Windows designed by Cambridge student 'make homes liveable' in war-torn Ukraine

Engineer Harry Blakiston Houston created the Insulate Ukraine project to replace bullet and bomb-damaged windows with plastic ones of his own design, pausing his studies to concentrate on the initiative. Credit: PA Images

A student's ingenious plastic windows are helping to make homes ruined by the war in Ukraine useable again.

PhD student Harry Blakiston Houston put his studies at Cambridge University on hold to create the new windows.

The engineer has found a way to replace windows damaged by bullets and bombs with ones of his own design.

According to the United Nations, millions of people in Ukraine are "living in damaged homes or in buildings ill-suited to provide sufficient protection", particularly in the winter when temperatures can plummet to -20C.

Mr Houston said one woman in Mykolaiv, southern Ukraine, had been sleeping in her bath for two months because it was the warmest place in her house before the plastic windows were installed.

He said: "We were able to get her back to some kind of normality after the windows went in. The house was immediately warmer and lighter – she was able to rearrange everything and actually live in her home again."

Plastic windows are replacing bullet and bomb-damaged glass on homes in liberated parts of Ukraine.

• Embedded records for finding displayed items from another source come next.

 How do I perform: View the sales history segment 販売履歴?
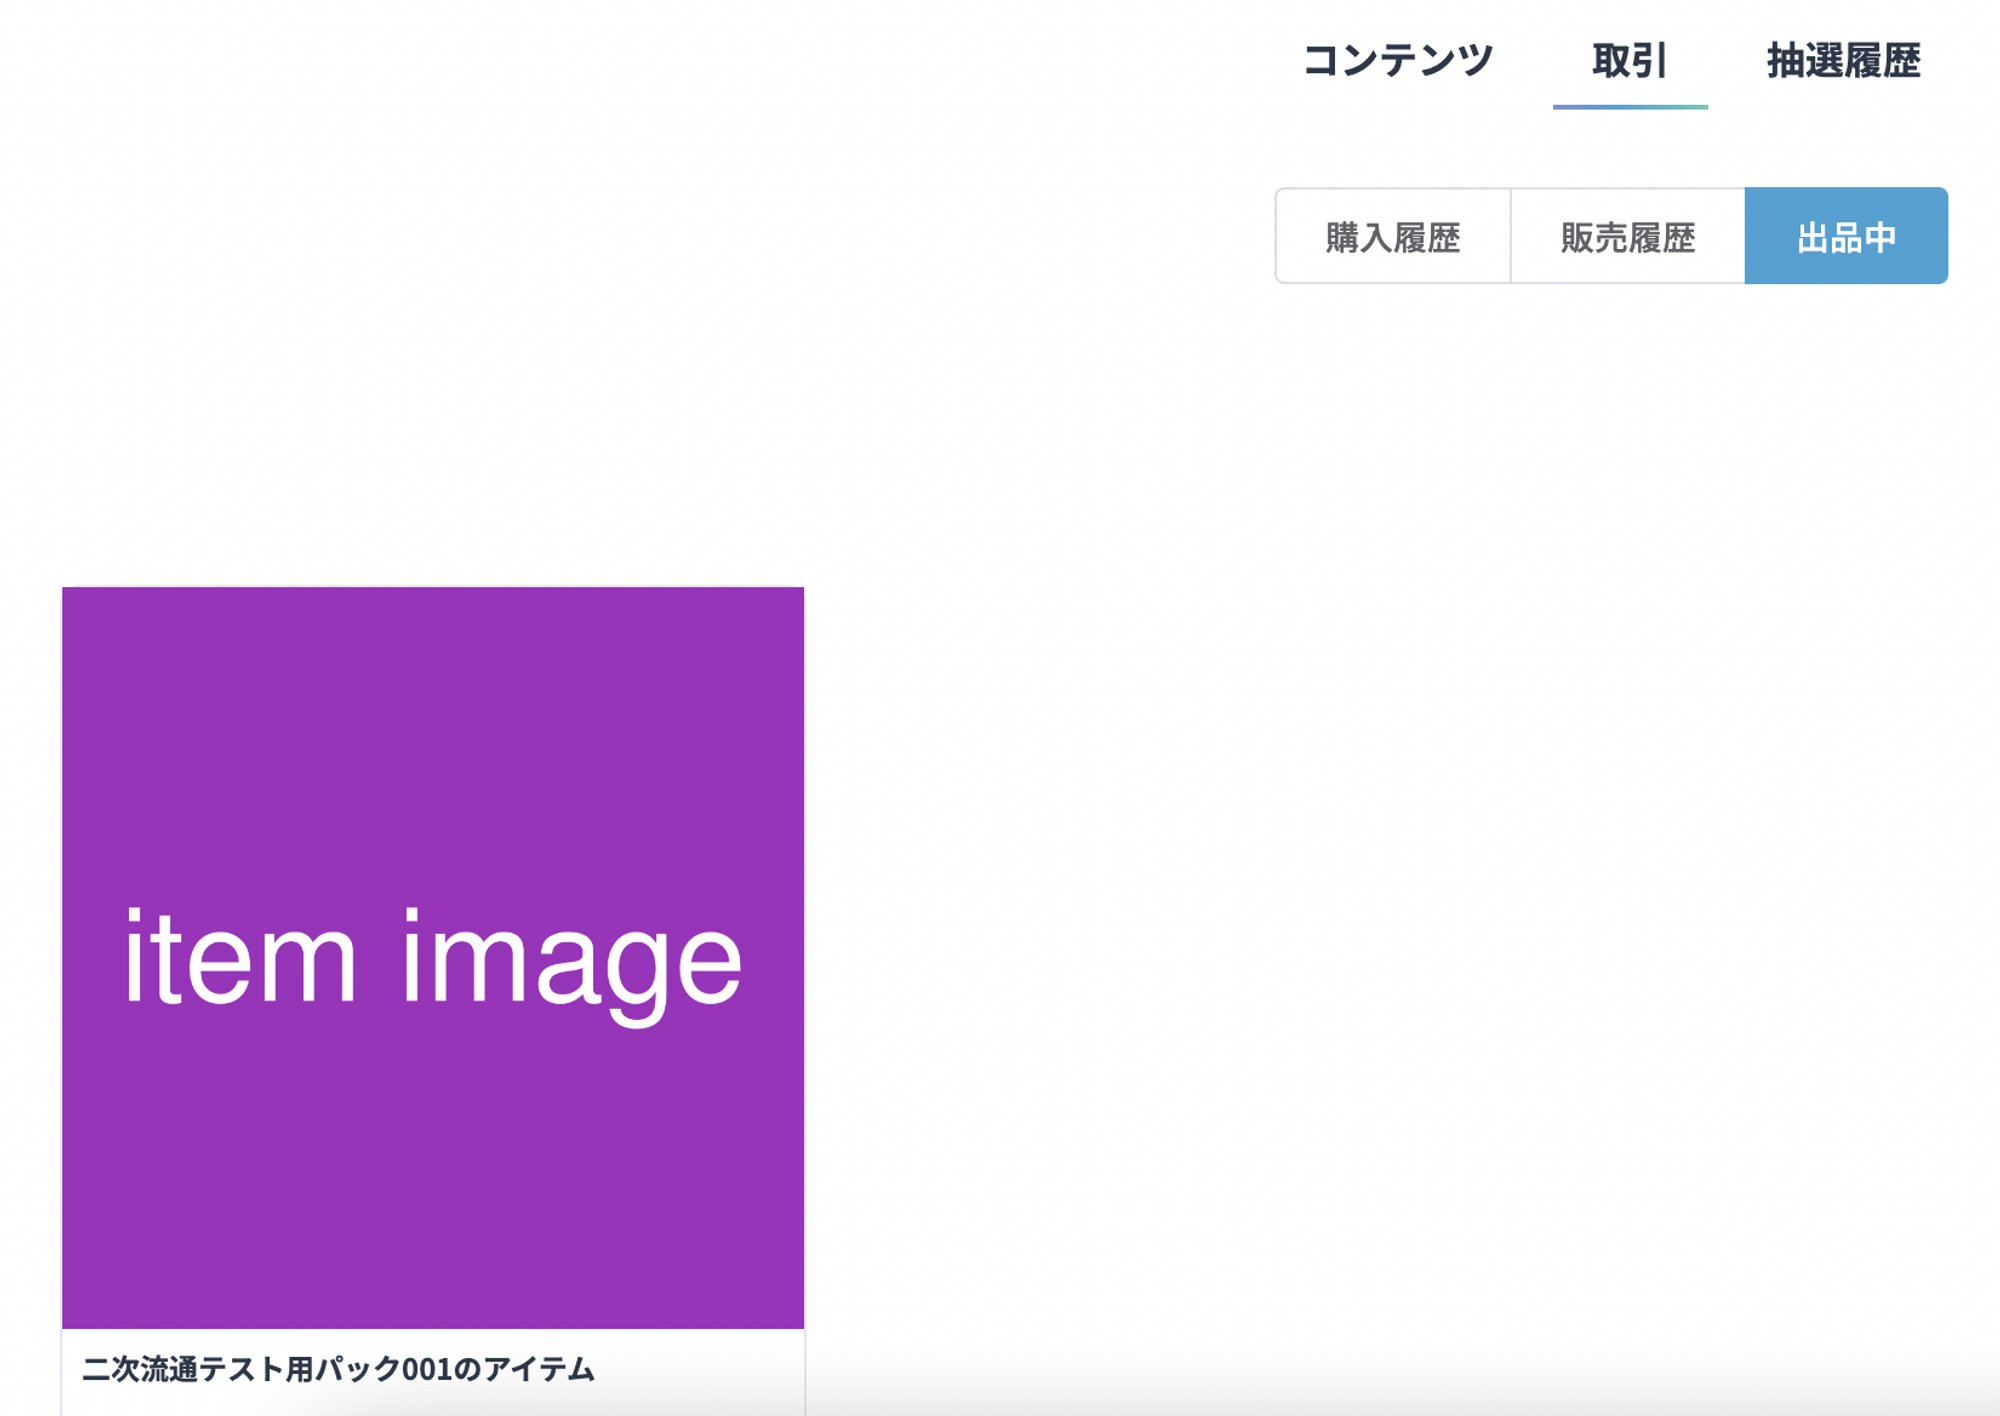[x=1627, y=237]
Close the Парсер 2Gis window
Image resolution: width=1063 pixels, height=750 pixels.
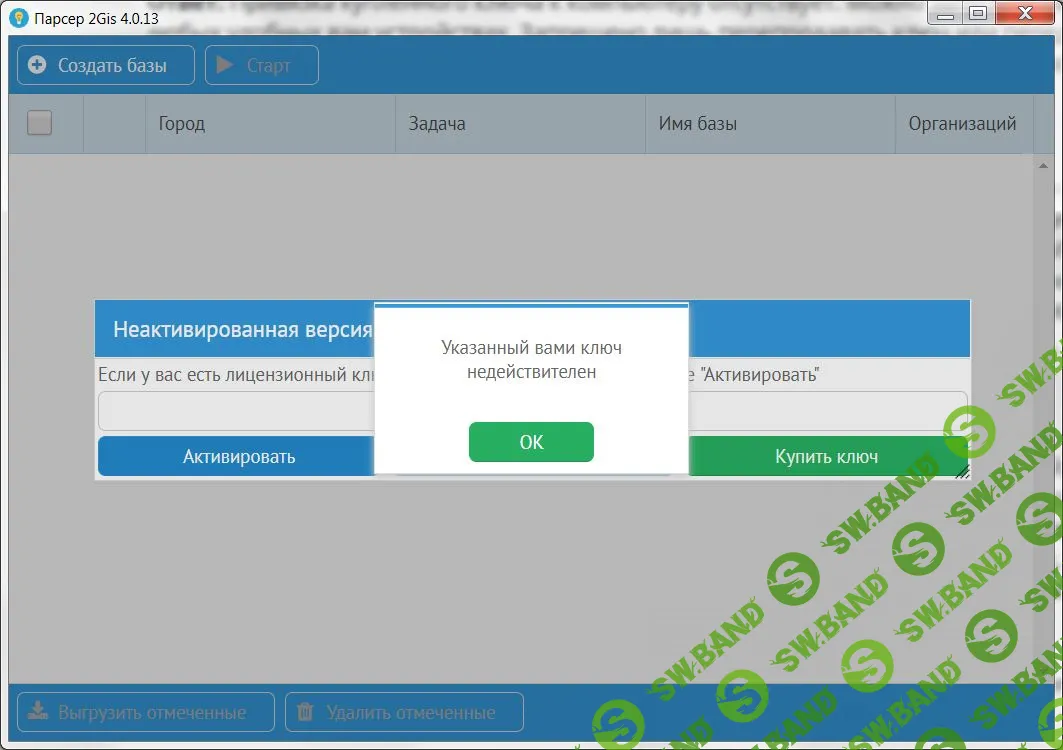[x=1025, y=13]
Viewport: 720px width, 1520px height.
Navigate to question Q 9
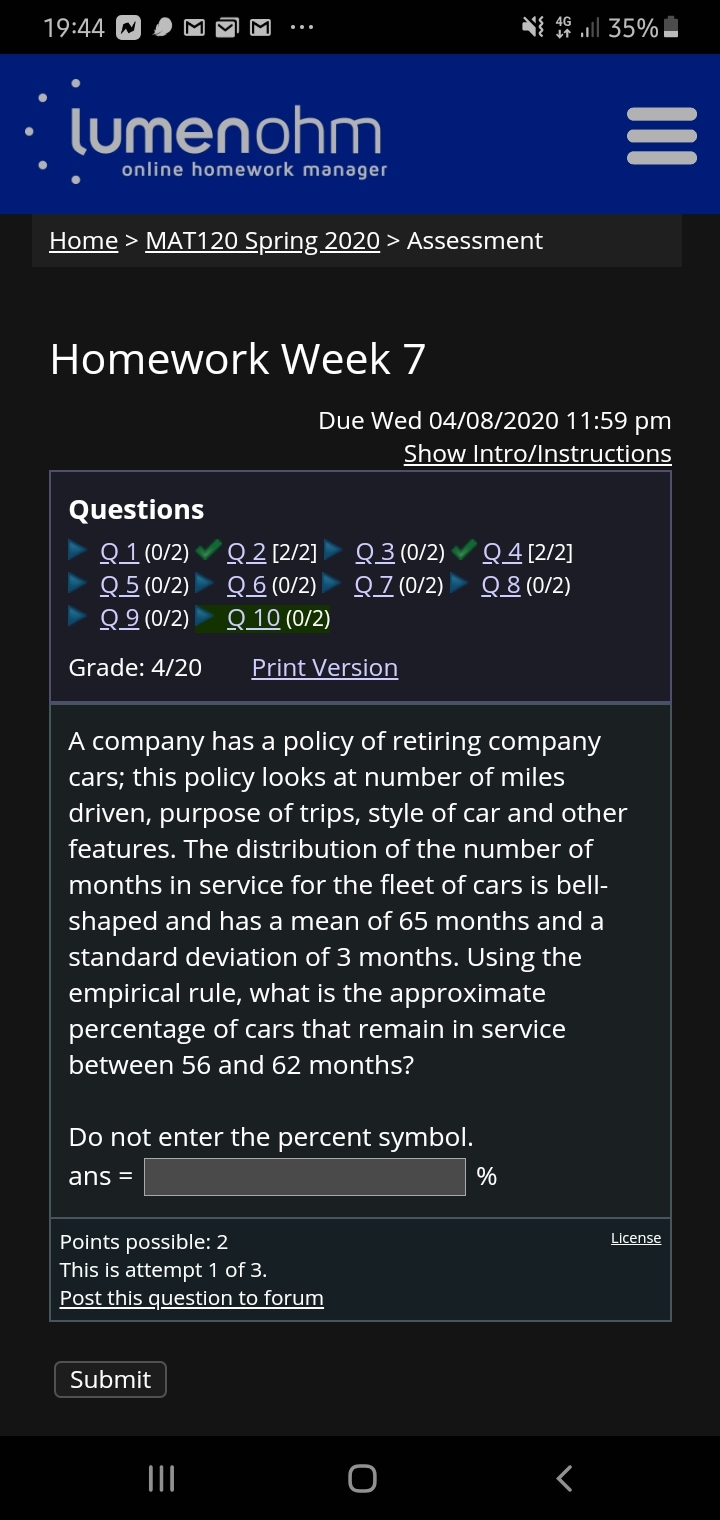120,618
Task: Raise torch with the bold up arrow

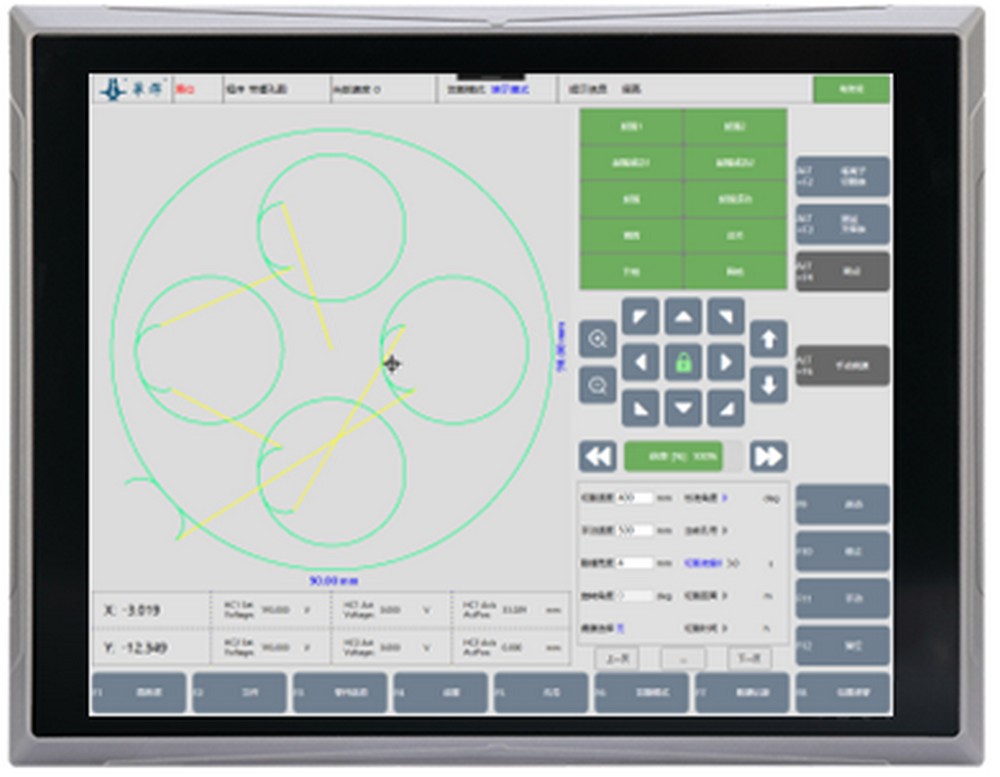Action: click(768, 339)
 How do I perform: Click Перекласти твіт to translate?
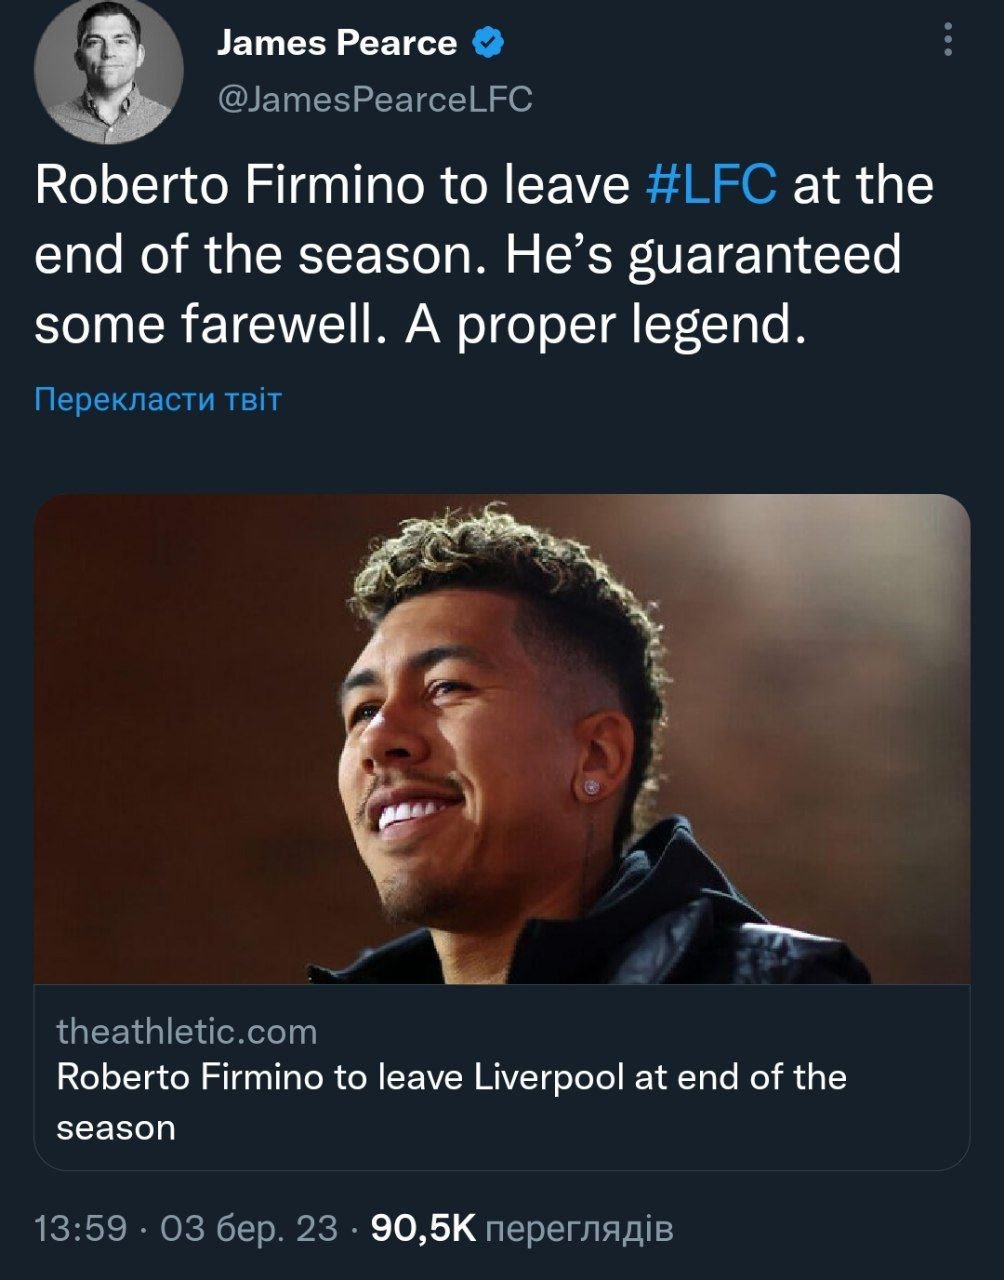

Credit: Insulate Ukraine/PA Images

Fedor Tikva, of Izyum, eastern Ukraine, said the Insulate Ukraine replacement windows have made his house liveable after his original windows were destroyed by nearby bombing.

The 64-year-old said: "Before that it was impossible to live in that house because there were no windows and it was very damp and cold there. There was no heating, the heating was also destroyed."

"All windows there were broken, even the frames partly were damaged," he said. "The walls also were a little bit damaged with parts of bombs."

He continued: "We were the same happy after the installation of the windows as we were happy when the light and gas came back into our houses after the occupation.

"So we are cheering and saying hooray."

Plastic windows being installed on a damaged home in Ukraine. Credit: Insulate Ukraine/PA Images

Mr Tikva shares the house with his sister, whose flat on the other side of the city burned down during the Russian occupation.

Izyum was occupied by Russian soldiers between 1 March and 11 September last year, according to Mr Tikva.

Insulate Ukraine staff member Helen Demchenko, who translated for the 64-year-old, said new windows have been provided to more than 200 people in Izyum.

She said residents are either given materials to build the windows themselves or staff and volunteers will install them if customers are vulnerable.

The project is operating across the liberated areas of Ukraine that have "suffered the most" at Russia’s hands.

The product is being used to replace bullet-damaged windows. Credit: Insulate Ukraine/PA Images

The concept uses triple-glazed polyethylene to protect against the cold, costs around £12 per square metre of window, and can be built at home in 15 minutes from basic materials.

Mr Houston said: "The level of destruction the Russians left in their wake is astounding. There’s hardly a house in Izyum without bullet holes in it. In peacetime the city was home to 50,000 people, now there are 10,000.

"Part of Putin’s war is about trying to make people in Ukraine cold and miserable. It’s about breaking their resolve to actually continue defending themselves.

"We’ve come up with a solution that makes a real difference."

The PhD student came up with the idea while queueing to see the late Queen lying in state last year.